札幌地裁の元裁判官の内田健太弁護士に裁判のポイントを聞きます。桂田精一社長(13日)
◆民事初弁論に桂田被告が出廷した狙いは?
内田健太弁護士
民事の場合は、当事者が出廷すること義務ではないので、社長本人の誠実に対応しているという姿勢を見せたいという本人の希望があったのではないか
◆争点をめぐる原告と被告の主張
堀内大輝キャスター
一番の争点は『出航判断の是非』です。「知床遊覧船」の”運航基準”では風速8m、波の高さ1m以上で運航中止と定めていました。一方、当時の予報では風速15m、波の高さは2mなどと基準を超えていました。
《原告側の主張》
・そもそも知床遊覧船は、運航会社として乗客に対しての賠償責任がある
・桂田社長については「出航を中止すべき状況が明らかだった」にもかかわらず出航中止を指示しなかった
⇒個人としても『重大な過失がある』と主張
《被告側の主張》
・会社としては、賠償義務は争わないものの、金額が増えることについては「理由がない」として争う姿勢
・桂田社長については、天候が悪化したら引き返すという”条件付き運航”の判断に過失はなく、天候が悪化した際に船長が引き返していれば事故は回避可能だったなどとして、社長個人に『責任は無い』と主張
◆桂田社長の過失について
内田健太弁護士
一般論として、従業員の事故について社長が責任を負うケースは少ない。例えばタクシー会社でドライバーが事故を起こして、社長が個人的に責任を負うことはない。

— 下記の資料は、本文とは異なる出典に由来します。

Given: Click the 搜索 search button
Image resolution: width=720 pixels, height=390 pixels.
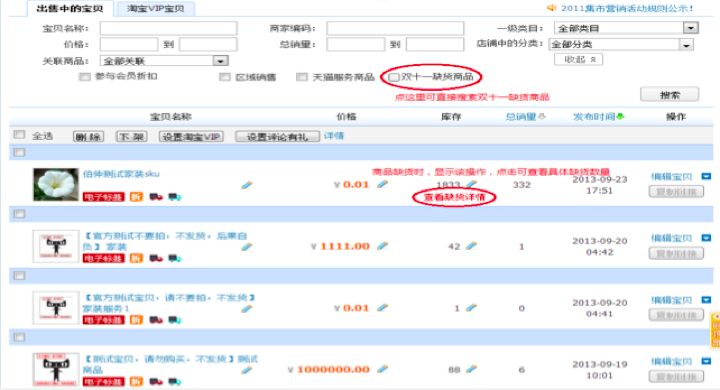Looking at the screenshot, I should pyautogui.click(x=669, y=95).
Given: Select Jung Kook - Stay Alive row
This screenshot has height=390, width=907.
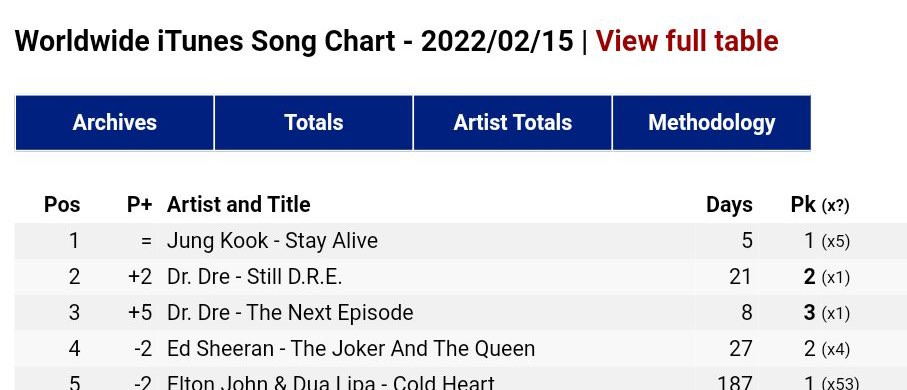Looking at the screenshot, I should tap(460, 241).
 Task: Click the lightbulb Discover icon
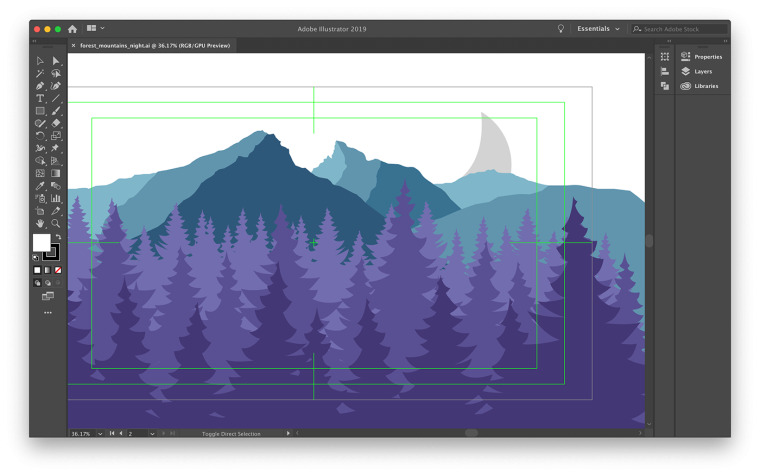point(560,29)
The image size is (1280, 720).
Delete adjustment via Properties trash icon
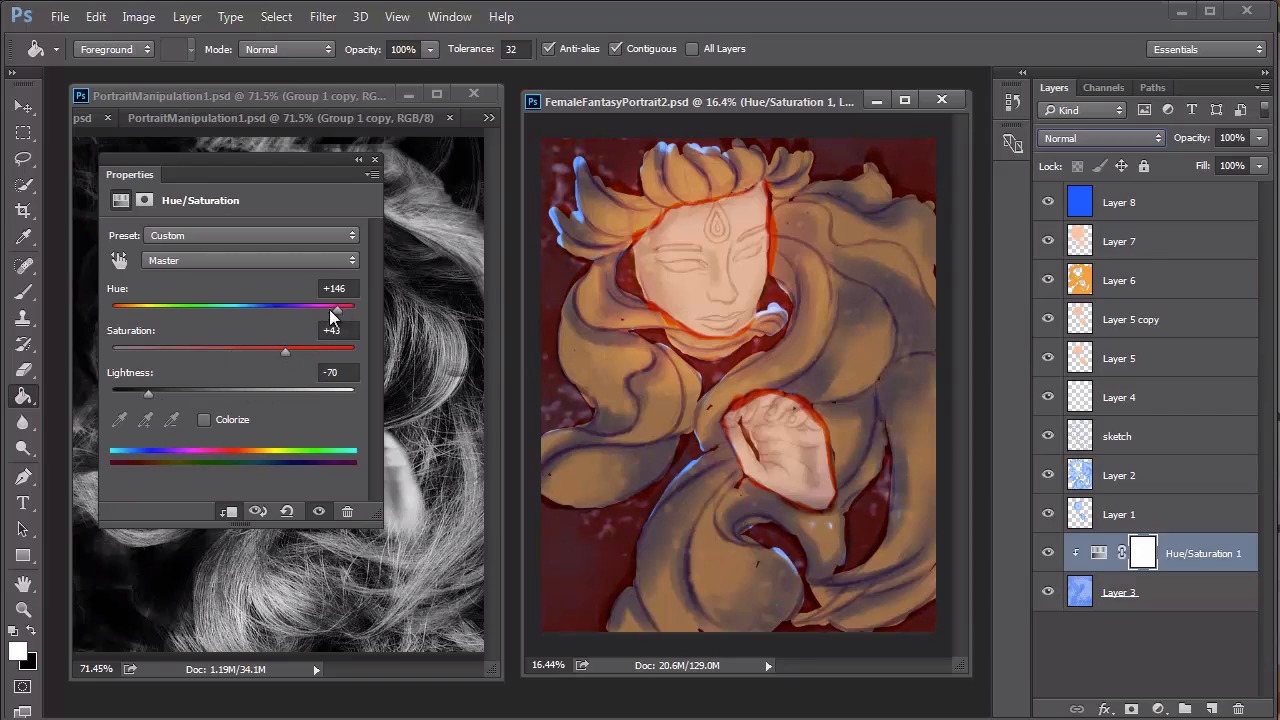347,512
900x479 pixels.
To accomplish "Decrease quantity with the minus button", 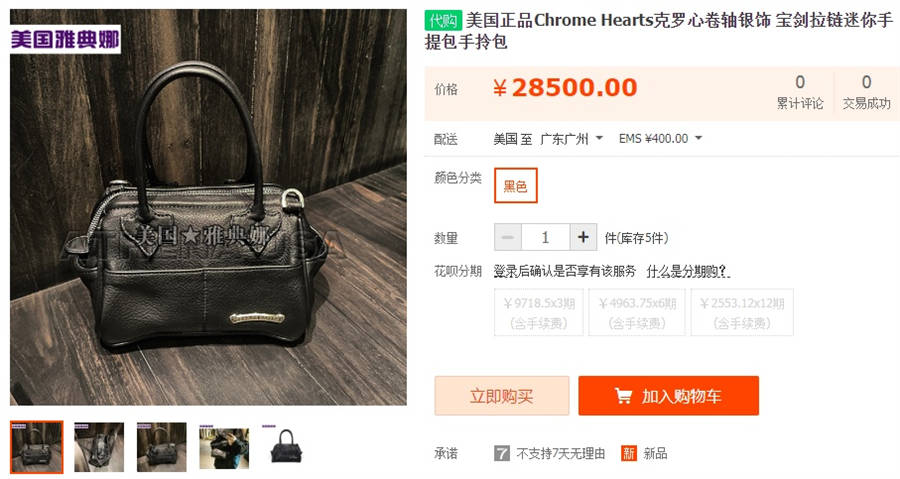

一般論を前提に、“条件付き運航”という判断を社長が止めなかったことが不合理だということを、どれだけ立証できるか。
そもそも運航基準に“条件付き運航”なんて許されないという事情、あるいは船長の経験、知識に照らして「この船長に安全な判断を期待することはできない」という事情、こういった事情を原告は積み重ねて判断が不合理だということを立証できるかがポイントだと思います。
◆桂田被告が15億円を支払えない場合
内田健太弁護士
この種の場合、保険に入っているケースがある。賠償保険があればそこで填補される可能性がある。保険に入っていないと個人の資産を差し押さえていくことになるため、原告が裁判で判決を勝ち取っても、賠償の実現にはもう一段改ハードルがあるという印象です。
堀啓知キャスター
桂田社長は、業務上過失致死の罪ですでに起訴されていますが、刑事裁判の日程は決まっていません。今回の民事裁判とどう絡んでいくのでしょうか?
◆刑事裁判との関連
内田健太弁護士
もちろん民事と刑事、裁判は別ですが、民事は刑事裁判の進行を見ながら、刑事の判決が出てから民事の判決を出す方向で進めていくのではないかと思います。引き上げられる観光船「KAZU1」
乗客家族が起こした裁判は6月12日に2回目の弁論が開かれる予定です。